··· DATA EXTRACTS ···

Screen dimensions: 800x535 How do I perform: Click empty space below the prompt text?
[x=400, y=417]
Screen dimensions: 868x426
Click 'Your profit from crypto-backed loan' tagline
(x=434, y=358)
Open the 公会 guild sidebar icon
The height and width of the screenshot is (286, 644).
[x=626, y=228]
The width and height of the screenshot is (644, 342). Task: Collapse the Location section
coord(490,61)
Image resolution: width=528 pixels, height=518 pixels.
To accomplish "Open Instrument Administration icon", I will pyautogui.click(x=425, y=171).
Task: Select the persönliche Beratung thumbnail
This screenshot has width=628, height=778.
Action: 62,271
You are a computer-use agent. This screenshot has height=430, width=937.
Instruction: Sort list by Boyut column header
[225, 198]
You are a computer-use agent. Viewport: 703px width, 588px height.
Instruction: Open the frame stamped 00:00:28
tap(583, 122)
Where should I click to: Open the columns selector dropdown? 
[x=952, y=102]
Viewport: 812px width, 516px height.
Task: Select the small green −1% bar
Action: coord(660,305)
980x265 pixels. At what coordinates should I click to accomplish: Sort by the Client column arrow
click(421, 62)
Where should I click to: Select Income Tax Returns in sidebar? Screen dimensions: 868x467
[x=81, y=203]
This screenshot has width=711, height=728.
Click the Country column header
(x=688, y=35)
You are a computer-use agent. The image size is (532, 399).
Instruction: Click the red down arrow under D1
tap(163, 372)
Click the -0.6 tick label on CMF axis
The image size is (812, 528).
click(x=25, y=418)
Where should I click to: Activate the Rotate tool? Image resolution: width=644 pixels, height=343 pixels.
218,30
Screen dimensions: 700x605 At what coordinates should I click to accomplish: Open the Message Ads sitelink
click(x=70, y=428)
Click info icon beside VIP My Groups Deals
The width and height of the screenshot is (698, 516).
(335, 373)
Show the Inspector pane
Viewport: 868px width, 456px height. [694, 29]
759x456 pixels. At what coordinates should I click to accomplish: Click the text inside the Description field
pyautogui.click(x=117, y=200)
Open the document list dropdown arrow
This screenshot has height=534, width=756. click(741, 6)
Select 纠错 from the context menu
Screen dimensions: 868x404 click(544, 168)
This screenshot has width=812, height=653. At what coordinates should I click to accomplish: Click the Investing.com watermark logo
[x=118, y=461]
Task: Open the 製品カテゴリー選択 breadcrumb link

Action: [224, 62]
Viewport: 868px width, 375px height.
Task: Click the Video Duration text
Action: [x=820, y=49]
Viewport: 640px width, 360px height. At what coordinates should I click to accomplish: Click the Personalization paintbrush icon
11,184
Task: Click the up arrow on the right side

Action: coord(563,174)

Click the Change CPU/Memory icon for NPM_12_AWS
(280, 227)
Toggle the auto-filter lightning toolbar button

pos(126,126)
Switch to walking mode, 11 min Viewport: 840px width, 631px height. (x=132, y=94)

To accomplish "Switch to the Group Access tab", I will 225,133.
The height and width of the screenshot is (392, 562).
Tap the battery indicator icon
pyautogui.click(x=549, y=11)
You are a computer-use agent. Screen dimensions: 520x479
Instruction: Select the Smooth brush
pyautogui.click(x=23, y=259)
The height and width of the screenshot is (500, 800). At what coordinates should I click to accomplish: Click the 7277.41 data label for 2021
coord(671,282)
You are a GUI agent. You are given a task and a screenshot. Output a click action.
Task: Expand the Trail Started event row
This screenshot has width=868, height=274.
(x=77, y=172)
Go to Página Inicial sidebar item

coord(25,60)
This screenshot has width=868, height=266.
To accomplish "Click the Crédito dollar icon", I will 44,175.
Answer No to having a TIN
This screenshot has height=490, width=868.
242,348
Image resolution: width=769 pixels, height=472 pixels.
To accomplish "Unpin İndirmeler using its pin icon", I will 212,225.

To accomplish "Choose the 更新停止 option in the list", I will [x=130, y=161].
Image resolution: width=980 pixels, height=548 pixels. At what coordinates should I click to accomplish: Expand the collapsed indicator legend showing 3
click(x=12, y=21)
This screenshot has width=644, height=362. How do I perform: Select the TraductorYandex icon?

···

_EXERCISE BRIEF:_
Look above for the line containing "Image resolution: width=769". Return it and each line after it exactly, through the last line, and nothing more.

_EXERCISE SOLUTION:_
Image resolution: width=769 pixels, height=472 pixels.
To accomplish "Unpin İndirmeler using its pin icon", I will 212,225.

To accomplish "Choose the 更新停止 option in the list", I will [x=130, y=161].
Image resolution: width=980 pixels, height=548 pixels. At what coordinates should I click to accomplish: Expand the collapsed indicator legend showing 3
click(x=12, y=21)
This screenshot has width=644, height=362. How do I perform: Select the TraductorYandex icon?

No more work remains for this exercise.